REQUIRED TASK: Copy every one of the rows below word for word, with each line unchanged.

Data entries
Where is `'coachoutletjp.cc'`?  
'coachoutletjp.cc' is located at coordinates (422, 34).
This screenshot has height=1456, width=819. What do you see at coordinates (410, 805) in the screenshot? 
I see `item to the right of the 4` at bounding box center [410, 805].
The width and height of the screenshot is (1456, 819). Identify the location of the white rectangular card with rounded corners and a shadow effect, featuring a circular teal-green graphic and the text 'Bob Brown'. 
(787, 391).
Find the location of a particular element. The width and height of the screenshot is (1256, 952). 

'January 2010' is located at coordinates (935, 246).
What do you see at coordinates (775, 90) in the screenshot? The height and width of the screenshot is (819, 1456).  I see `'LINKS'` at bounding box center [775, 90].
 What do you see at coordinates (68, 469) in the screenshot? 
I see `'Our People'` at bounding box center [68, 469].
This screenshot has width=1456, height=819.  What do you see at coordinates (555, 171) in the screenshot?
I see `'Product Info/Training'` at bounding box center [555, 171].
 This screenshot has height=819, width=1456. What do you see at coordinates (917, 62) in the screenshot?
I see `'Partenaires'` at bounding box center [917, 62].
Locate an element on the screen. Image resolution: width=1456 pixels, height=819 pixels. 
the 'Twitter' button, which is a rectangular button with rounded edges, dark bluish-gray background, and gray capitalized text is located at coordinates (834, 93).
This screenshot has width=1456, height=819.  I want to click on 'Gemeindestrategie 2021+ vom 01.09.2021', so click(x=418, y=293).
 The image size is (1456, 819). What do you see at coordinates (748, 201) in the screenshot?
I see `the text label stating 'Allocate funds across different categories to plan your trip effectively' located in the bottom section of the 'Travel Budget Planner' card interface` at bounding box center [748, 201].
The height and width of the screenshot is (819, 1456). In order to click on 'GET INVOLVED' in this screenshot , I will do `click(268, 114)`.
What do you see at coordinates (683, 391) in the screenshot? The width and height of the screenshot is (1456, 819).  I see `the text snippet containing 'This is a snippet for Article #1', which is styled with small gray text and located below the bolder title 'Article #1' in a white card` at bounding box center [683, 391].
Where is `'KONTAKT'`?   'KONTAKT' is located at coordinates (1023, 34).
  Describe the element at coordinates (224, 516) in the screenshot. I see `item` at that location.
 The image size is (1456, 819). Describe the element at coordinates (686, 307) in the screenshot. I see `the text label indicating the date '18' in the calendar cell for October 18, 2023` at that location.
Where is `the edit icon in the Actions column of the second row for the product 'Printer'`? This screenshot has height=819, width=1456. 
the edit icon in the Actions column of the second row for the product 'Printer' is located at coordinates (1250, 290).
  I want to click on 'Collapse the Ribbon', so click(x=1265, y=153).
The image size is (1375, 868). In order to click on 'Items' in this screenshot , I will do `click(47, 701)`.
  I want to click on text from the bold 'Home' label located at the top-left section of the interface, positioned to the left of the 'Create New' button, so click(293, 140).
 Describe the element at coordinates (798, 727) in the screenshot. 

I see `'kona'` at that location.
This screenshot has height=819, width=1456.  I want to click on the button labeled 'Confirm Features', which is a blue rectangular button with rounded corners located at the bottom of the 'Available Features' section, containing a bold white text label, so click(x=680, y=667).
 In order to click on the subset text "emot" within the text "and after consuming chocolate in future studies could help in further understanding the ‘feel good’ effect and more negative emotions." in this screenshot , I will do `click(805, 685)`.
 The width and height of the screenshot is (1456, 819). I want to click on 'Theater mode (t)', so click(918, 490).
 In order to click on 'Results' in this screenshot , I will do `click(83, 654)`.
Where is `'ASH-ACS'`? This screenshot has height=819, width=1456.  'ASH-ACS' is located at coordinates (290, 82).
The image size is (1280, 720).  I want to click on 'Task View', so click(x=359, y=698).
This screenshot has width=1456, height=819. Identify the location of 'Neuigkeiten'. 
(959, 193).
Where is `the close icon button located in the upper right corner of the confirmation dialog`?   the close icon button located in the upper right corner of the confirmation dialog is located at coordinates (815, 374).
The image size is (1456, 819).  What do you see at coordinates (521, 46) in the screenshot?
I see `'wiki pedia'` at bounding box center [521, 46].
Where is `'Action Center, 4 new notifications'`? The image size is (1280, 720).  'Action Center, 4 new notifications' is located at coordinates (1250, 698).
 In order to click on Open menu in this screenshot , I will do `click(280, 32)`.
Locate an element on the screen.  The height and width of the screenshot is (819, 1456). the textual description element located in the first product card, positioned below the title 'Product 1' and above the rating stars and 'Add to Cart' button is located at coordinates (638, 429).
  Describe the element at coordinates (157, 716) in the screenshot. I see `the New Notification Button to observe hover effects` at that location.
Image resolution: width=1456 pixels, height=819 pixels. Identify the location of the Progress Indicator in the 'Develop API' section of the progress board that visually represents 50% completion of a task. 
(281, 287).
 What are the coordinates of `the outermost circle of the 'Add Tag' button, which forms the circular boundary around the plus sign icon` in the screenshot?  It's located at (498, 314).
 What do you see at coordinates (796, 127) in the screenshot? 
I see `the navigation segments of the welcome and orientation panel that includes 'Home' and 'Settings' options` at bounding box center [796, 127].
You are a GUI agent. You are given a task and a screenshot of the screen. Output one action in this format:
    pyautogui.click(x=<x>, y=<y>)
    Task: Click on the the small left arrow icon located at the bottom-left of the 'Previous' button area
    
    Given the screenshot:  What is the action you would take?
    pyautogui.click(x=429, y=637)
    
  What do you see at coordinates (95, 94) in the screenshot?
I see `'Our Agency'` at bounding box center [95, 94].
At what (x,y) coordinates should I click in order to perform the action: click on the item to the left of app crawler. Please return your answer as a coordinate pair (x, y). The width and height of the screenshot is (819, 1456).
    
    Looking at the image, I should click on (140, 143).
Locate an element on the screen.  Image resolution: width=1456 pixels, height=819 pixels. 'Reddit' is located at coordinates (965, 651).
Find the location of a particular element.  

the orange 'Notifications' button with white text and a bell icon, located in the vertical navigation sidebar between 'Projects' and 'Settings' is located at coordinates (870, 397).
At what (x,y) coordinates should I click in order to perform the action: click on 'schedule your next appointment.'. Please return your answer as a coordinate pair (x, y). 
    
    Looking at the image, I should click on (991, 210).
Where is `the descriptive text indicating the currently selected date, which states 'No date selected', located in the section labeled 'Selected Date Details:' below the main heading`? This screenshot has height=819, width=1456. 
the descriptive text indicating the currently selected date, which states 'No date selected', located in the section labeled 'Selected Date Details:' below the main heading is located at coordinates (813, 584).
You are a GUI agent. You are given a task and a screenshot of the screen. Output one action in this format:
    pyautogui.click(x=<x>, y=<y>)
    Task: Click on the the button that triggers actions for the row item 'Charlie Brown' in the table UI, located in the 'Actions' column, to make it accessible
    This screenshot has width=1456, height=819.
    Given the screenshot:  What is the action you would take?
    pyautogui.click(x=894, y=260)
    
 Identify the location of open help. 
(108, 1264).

CORRECT RESPONSE:
Where is `'coachoutletjp.cc'`?  
'coachoutletjp.cc' is located at coordinates (422, 34).
This screenshot has height=1456, width=819. What do you see at coordinates (410, 805) in the screenshot? 
I see `item to the right of the 4` at bounding box center [410, 805].
The width and height of the screenshot is (1456, 819). Identify the location of the white rectangular card with rounded corners and a shadow effect, featuring a circular teal-green graphic and the text 'Bob Brown'. 
(787, 391).
Find the location of a particular element. The width and height of the screenshot is (1256, 952). 

'January 2010' is located at coordinates (935, 246).
What do you see at coordinates (775, 90) in the screenshot? The height and width of the screenshot is (819, 1456).  I see `'LINKS'` at bounding box center [775, 90].
 What do you see at coordinates (68, 469) in the screenshot? 
I see `'Our People'` at bounding box center [68, 469].
This screenshot has width=1456, height=819.  What do you see at coordinates (555, 171) in the screenshot?
I see `'Product Info/Training'` at bounding box center [555, 171].
 This screenshot has height=819, width=1456. What do you see at coordinates (917, 62) in the screenshot?
I see `'Partenaires'` at bounding box center [917, 62].
Locate an element on the screen. Image resolution: width=1456 pixels, height=819 pixels. 
the 'Twitter' button, which is a rectangular button with rounded edges, dark bluish-gray background, and gray capitalized text is located at coordinates (834, 93).
This screenshot has width=1456, height=819.  I want to click on 'Gemeindestrategie 2021+ vom 01.09.2021', so click(x=418, y=293).
 The image size is (1456, 819). What do you see at coordinates (748, 201) in the screenshot?
I see `the text label stating 'Allocate funds across different categories to plan your trip effectively' located in the bottom section of the 'Travel Budget Planner' card interface` at bounding box center [748, 201].
The height and width of the screenshot is (819, 1456). In order to click on 'GET INVOLVED' in this screenshot , I will do `click(268, 114)`.
What do you see at coordinates (683, 391) in the screenshot? The width and height of the screenshot is (1456, 819).  I see `the text snippet containing 'This is a snippet for Article #1', which is styled with small gray text and located below the bolder title 'Article #1' in a white card` at bounding box center [683, 391].
Where is `'KONTAKT'`?   'KONTAKT' is located at coordinates (1023, 34).
  Describe the element at coordinates (224, 516) in the screenshot. I see `item` at that location.
 The image size is (1456, 819). Describe the element at coordinates (686, 307) in the screenshot. I see `the text label indicating the date '18' in the calendar cell for October 18, 2023` at that location.
Where is `the edit icon in the Actions column of the second row for the product 'Printer'`? This screenshot has height=819, width=1456. 
the edit icon in the Actions column of the second row for the product 'Printer' is located at coordinates (1250, 290).
  I want to click on 'Collapse the Ribbon', so click(x=1265, y=153).
The image size is (1375, 868). In order to click on 'Items' in this screenshot , I will do `click(47, 701)`.
  I want to click on text from the bold 'Home' label located at the top-left section of the interface, positioned to the left of the 'Create New' button, so click(293, 140).
 Describe the element at coordinates (798, 727) in the screenshot. 

I see `'kona'` at that location.
This screenshot has height=819, width=1456.  I want to click on the button labeled 'Confirm Features', which is a blue rectangular button with rounded corners located at the bottom of the 'Available Features' section, containing a bold white text label, so click(x=680, y=667).
 In order to click on the subset text "emot" within the text "and after consuming chocolate in future studies could help in further understanding the ‘feel good’ effect and more negative emotions." in this screenshot , I will do `click(805, 685)`.
 The width and height of the screenshot is (1456, 819). I want to click on 'Theater mode (t)', so click(918, 490).
 In order to click on 'Results' in this screenshot , I will do `click(83, 654)`.
Where is `'ASH-ACS'`? This screenshot has height=819, width=1456.  'ASH-ACS' is located at coordinates (290, 82).
The image size is (1280, 720).  I want to click on 'Task View', so click(x=359, y=698).
This screenshot has width=1456, height=819. Identify the location of 'Neuigkeiten'. 
(959, 193).
Where is `the close icon button located in the upper right corner of the confirmation dialog`?   the close icon button located in the upper right corner of the confirmation dialog is located at coordinates (815, 374).
The image size is (1456, 819).  What do you see at coordinates (521, 46) in the screenshot?
I see `'wiki pedia'` at bounding box center [521, 46].
Where is `'Action Center, 4 new notifications'`? The image size is (1280, 720).  'Action Center, 4 new notifications' is located at coordinates (1250, 698).
 In order to click on Open menu in this screenshot , I will do `click(280, 32)`.
Locate an element on the screen.  The height and width of the screenshot is (819, 1456). the textual description element located in the first product card, positioned below the title 'Product 1' and above the rating stars and 'Add to Cart' button is located at coordinates (638, 429).
  Describe the element at coordinates (157, 716) in the screenshot. I see `the New Notification Button to observe hover effects` at that location.
Image resolution: width=1456 pixels, height=819 pixels. Identify the location of the Progress Indicator in the 'Develop API' section of the progress board that visually represents 50% completion of a task. 
(281, 287).
 What are the coordinates of `the outermost circle of the 'Add Tag' button, which forms the circular boundary around the plus sign icon` in the screenshot?  It's located at (498, 314).
 What do you see at coordinates (796, 127) in the screenshot? 
I see `the navigation segments of the welcome and orientation panel that includes 'Home' and 'Settings' options` at bounding box center [796, 127].
You are a GUI agent. You are given a task and a screenshot of the screen. Output one action in this format:
    pyautogui.click(x=<x>, y=<y>)
    Task: Click on the the small left arrow icon located at the bottom-left of the 'Previous' button area
    
    Given the screenshot:  What is the action you would take?
    pyautogui.click(x=429, y=637)
    
  What do you see at coordinates (95, 94) in the screenshot?
I see `'Our Agency'` at bounding box center [95, 94].
At what (x,y) coordinates should I click in order to perform the action: click on the item to the left of app crawler. Please return your answer as a coordinate pair (x, y). The width and height of the screenshot is (819, 1456).
    
    Looking at the image, I should click on (140, 143).
Locate an element on the screen.  Image resolution: width=1456 pixels, height=819 pixels. 'Reddit' is located at coordinates (965, 651).
Find the location of a particular element.  

the orange 'Notifications' button with white text and a bell icon, located in the vertical navigation sidebar between 'Projects' and 'Settings' is located at coordinates (870, 397).
At what (x,y) coordinates should I click in order to perform the action: click on 'schedule your next appointment.'. Please return your answer as a coordinate pair (x, y). 
    
    Looking at the image, I should click on (991, 210).
Where is `the descriptive text indicating the currently selected date, which states 'No date selected', located in the section labeled 'Selected Date Details:' below the main heading`? This screenshot has height=819, width=1456. 
the descriptive text indicating the currently selected date, which states 'No date selected', located in the section labeled 'Selected Date Details:' below the main heading is located at coordinates (813, 584).
You are a GUI agent. You are given a task and a screenshot of the screen. Output one action in this format:
    pyautogui.click(x=<x>, y=<y>)
    Task: Click on the the button that triggers actions for the row item 'Charlie Brown' in the table UI, located in the 'Actions' column, to make it accessible
    This screenshot has width=1456, height=819.
    Given the screenshot:  What is the action you would take?
    pyautogui.click(x=894, y=260)
    
 Identify the location of open help. 
(108, 1264).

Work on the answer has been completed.